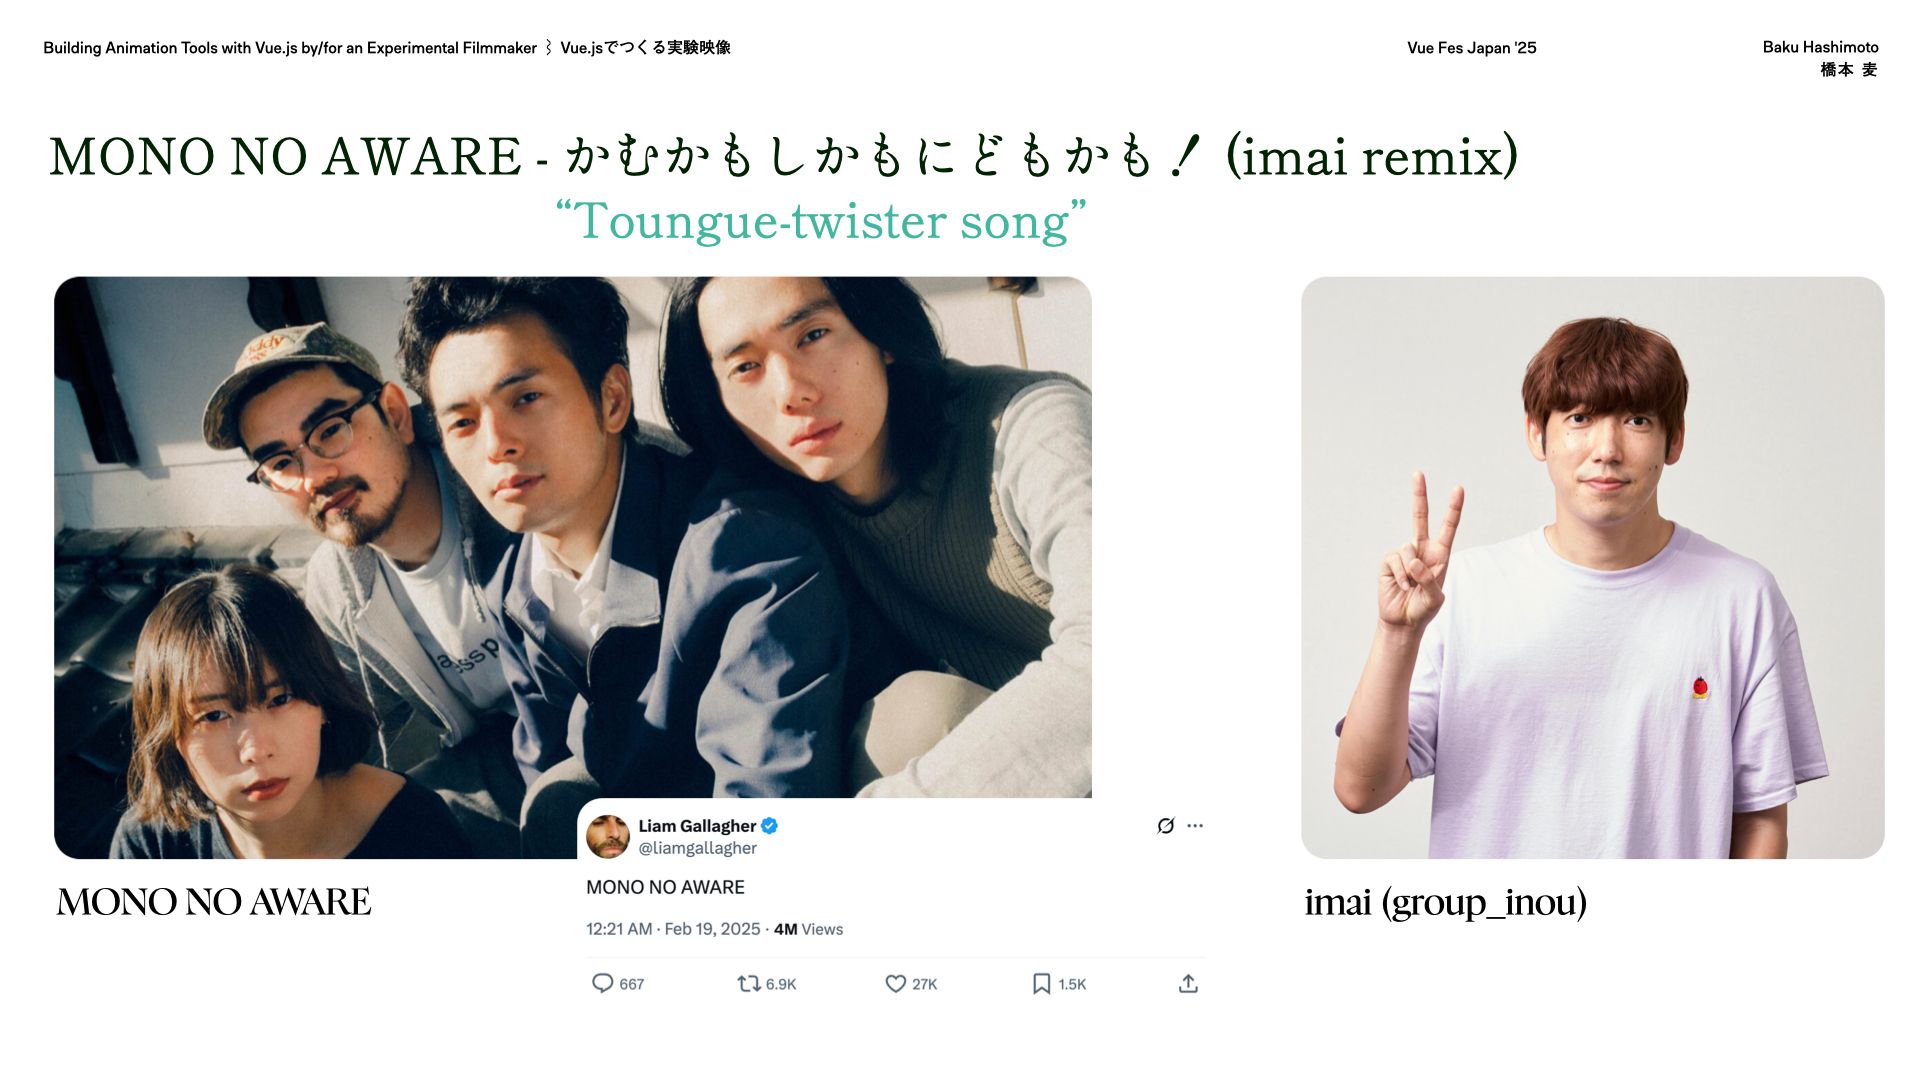Viewport: 1920px width, 1080px height.
Task: Click the @liamgallagher handle
Action: (x=697, y=848)
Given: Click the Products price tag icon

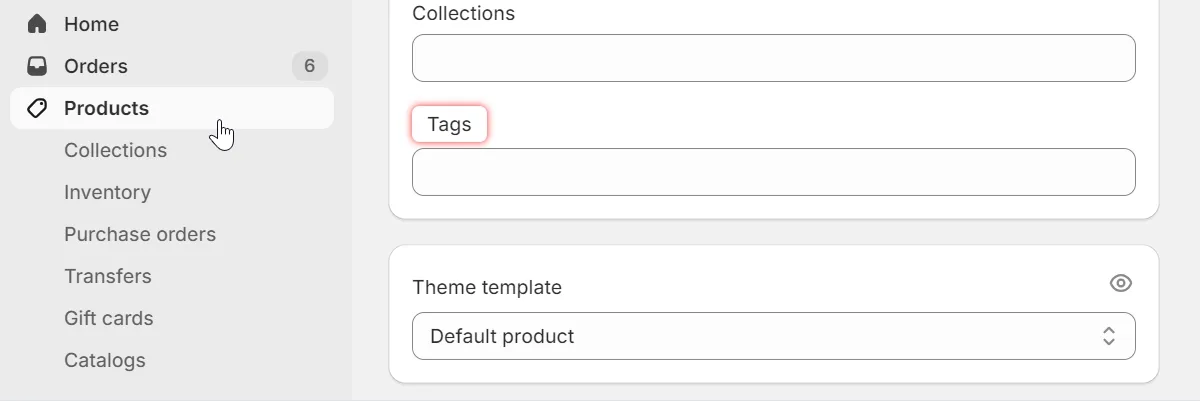Looking at the screenshot, I should [x=37, y=108].
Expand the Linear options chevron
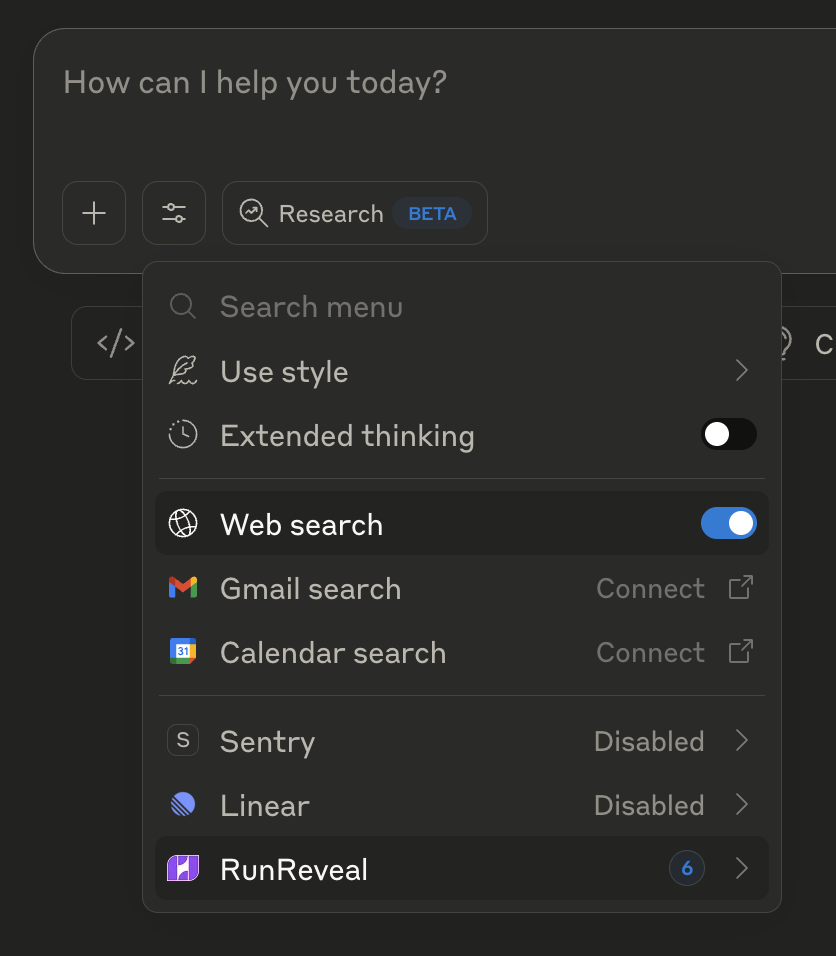 tap(741, 805)
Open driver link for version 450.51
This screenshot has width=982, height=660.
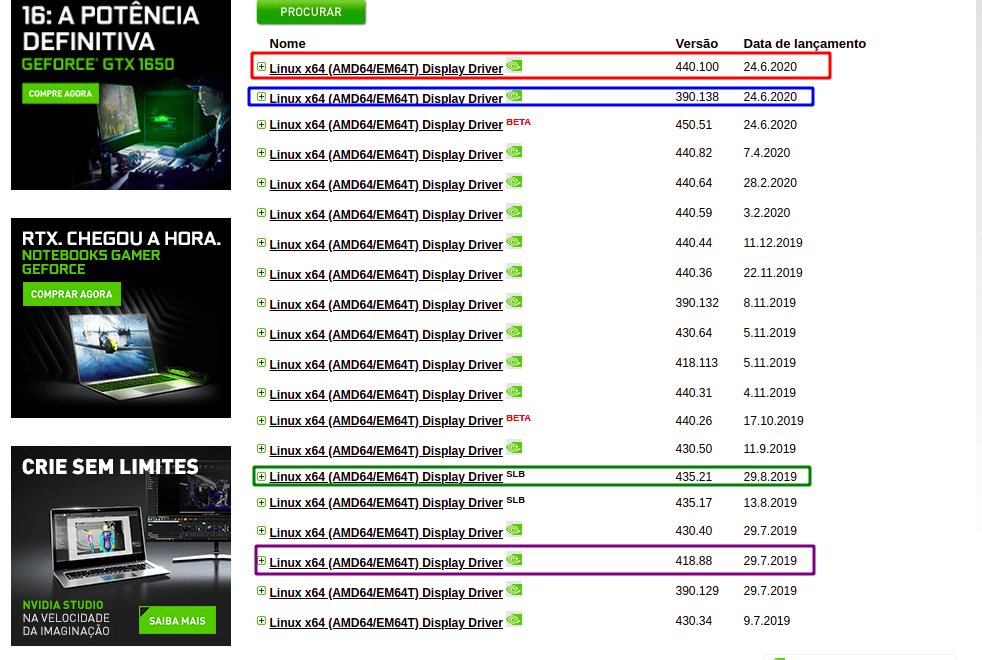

» Goal of the exercise:
Output an exact copy of the lines from the one with "Open driver link for version 450.51" through the closing line of the records, inclusive, without any images.

» Output below:
Open driver link for version 450.51
This screenshot has width=982, height=660.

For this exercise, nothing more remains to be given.